Stored items
◆ ◆ ◆ ◆ ◆ ◆ ◆

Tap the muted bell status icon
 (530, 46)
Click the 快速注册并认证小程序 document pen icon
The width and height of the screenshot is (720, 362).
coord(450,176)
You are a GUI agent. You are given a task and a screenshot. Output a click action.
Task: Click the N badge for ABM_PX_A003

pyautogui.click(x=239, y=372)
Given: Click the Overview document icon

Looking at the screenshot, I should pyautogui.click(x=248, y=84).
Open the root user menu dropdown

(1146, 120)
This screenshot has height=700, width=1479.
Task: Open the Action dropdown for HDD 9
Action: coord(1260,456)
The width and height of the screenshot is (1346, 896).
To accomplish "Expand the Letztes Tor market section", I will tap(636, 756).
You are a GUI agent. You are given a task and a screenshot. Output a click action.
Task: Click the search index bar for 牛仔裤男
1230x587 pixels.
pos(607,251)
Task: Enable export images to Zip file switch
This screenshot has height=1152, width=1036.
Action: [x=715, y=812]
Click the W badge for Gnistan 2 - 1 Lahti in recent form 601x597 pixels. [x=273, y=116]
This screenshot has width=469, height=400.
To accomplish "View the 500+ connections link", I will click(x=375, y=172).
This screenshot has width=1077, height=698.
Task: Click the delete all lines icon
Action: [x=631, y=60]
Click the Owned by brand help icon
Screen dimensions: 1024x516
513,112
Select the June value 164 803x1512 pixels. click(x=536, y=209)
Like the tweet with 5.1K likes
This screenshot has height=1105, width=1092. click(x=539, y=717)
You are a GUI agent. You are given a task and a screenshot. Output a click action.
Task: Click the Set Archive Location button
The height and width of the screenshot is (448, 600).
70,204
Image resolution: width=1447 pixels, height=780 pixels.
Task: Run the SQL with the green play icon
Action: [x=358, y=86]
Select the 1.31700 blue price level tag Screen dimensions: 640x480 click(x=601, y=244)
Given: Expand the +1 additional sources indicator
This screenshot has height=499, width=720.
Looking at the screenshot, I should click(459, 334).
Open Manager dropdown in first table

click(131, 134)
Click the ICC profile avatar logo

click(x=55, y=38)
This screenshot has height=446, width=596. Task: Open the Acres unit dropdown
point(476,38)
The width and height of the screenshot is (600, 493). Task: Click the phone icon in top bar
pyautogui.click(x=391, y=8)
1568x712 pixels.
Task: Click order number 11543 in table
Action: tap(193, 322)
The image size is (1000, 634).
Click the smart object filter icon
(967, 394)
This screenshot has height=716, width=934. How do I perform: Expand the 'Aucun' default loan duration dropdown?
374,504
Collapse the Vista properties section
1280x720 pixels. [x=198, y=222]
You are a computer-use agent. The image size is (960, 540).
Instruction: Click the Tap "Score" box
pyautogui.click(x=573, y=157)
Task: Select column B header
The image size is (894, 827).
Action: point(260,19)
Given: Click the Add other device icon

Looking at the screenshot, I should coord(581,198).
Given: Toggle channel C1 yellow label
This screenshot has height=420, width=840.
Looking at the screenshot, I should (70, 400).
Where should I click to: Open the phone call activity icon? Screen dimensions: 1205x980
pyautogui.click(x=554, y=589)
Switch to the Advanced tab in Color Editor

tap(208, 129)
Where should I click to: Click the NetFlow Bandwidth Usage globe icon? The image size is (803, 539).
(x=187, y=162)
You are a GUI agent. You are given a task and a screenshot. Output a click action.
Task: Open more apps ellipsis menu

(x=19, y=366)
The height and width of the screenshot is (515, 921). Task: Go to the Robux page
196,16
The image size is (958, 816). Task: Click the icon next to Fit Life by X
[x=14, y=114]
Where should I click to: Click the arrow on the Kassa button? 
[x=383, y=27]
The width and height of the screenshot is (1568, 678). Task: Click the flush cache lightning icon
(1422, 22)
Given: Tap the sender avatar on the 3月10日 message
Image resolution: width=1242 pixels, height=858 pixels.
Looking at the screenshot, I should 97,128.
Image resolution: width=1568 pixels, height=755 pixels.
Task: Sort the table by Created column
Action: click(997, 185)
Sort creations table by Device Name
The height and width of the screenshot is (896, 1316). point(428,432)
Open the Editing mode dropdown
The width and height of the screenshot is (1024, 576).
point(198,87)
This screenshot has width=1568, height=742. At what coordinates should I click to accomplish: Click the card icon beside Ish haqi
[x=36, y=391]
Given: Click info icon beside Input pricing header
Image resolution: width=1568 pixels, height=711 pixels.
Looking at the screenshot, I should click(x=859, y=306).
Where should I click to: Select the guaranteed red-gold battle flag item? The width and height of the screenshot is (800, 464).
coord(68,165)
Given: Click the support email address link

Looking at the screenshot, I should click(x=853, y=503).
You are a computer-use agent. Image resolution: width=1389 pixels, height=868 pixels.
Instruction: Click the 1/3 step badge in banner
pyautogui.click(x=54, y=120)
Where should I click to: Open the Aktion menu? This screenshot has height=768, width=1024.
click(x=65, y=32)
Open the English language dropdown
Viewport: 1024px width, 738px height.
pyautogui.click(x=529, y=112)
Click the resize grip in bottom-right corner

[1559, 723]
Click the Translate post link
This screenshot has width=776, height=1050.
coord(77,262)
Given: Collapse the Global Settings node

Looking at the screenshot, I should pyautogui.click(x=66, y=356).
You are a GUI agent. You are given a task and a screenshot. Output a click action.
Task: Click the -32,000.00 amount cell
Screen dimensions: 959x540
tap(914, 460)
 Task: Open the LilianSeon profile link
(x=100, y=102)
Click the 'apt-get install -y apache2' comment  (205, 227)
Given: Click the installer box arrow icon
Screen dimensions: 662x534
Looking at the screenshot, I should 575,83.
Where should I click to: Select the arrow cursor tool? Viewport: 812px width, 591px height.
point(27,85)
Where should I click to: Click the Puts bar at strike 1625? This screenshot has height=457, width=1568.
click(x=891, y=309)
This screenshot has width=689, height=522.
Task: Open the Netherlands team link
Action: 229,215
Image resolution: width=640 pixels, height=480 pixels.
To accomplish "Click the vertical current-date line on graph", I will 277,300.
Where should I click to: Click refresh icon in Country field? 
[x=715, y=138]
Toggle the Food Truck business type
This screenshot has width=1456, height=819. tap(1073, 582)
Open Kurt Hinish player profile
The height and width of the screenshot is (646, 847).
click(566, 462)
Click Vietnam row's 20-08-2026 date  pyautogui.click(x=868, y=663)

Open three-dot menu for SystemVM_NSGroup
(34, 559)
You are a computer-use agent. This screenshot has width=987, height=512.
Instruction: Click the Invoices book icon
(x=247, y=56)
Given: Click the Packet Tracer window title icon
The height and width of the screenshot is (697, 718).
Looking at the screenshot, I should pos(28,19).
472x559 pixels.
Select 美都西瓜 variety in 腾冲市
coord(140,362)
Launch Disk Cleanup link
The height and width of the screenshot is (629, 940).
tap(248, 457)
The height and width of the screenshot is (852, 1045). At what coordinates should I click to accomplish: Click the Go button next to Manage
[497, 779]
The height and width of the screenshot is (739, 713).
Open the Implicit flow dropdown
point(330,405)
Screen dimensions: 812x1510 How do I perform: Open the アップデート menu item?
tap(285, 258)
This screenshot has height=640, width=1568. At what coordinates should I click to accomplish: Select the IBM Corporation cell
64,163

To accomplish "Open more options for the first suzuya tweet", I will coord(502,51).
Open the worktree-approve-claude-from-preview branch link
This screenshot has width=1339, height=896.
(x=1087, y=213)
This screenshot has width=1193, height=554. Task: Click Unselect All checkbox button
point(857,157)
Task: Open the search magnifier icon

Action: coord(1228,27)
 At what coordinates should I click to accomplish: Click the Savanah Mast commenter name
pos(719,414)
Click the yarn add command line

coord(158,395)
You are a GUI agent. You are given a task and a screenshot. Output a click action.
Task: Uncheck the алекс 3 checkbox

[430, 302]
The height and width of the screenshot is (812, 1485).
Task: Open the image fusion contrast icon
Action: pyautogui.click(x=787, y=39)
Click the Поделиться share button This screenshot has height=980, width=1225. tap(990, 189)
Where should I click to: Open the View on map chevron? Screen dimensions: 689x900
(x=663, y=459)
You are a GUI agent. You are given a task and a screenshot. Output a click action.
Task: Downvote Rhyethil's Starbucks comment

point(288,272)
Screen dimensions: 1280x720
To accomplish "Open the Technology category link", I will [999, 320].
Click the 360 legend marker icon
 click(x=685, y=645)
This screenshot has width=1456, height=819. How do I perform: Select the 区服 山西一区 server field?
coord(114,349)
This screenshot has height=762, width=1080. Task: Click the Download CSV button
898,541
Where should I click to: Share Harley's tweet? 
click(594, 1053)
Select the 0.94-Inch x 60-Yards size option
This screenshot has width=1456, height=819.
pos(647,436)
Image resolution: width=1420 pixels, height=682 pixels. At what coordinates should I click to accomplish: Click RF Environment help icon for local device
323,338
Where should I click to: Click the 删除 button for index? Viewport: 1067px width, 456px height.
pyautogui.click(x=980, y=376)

◆ ◆ ◆ ◆ ◆ ◆ ◆

DIRECTIONS
Repeat, word for word, the lines from the start of the records to the line that contains "The width and height of the screenshot is (1346, 896).", both of them included, and no others.

TASK SOLUTION
Tap the muted bell status icon
 (530, 46)
Click the 快速注册并认证小程序 document pen icon
The width and height of the screenshot is (720, 362).
coord(450,176)
You are a GUI agent. You are given a task and a screenshot. Output a click action.
Task: Click the N badge for ABM_PX_A003

pyautogui.click(x=239, y=372)
Given: Click the Overview document icon

Looking at the screenshot, I should pyautogui.click(x=248, y=84).
Open the root user menu dropdown

(1146, 120)
This screenshot has height=700, width=1479.
Task: Open the Action dropdown for HDD 9
Action: coord(1260,456)
The width and height of the screenshot is (1346, 896).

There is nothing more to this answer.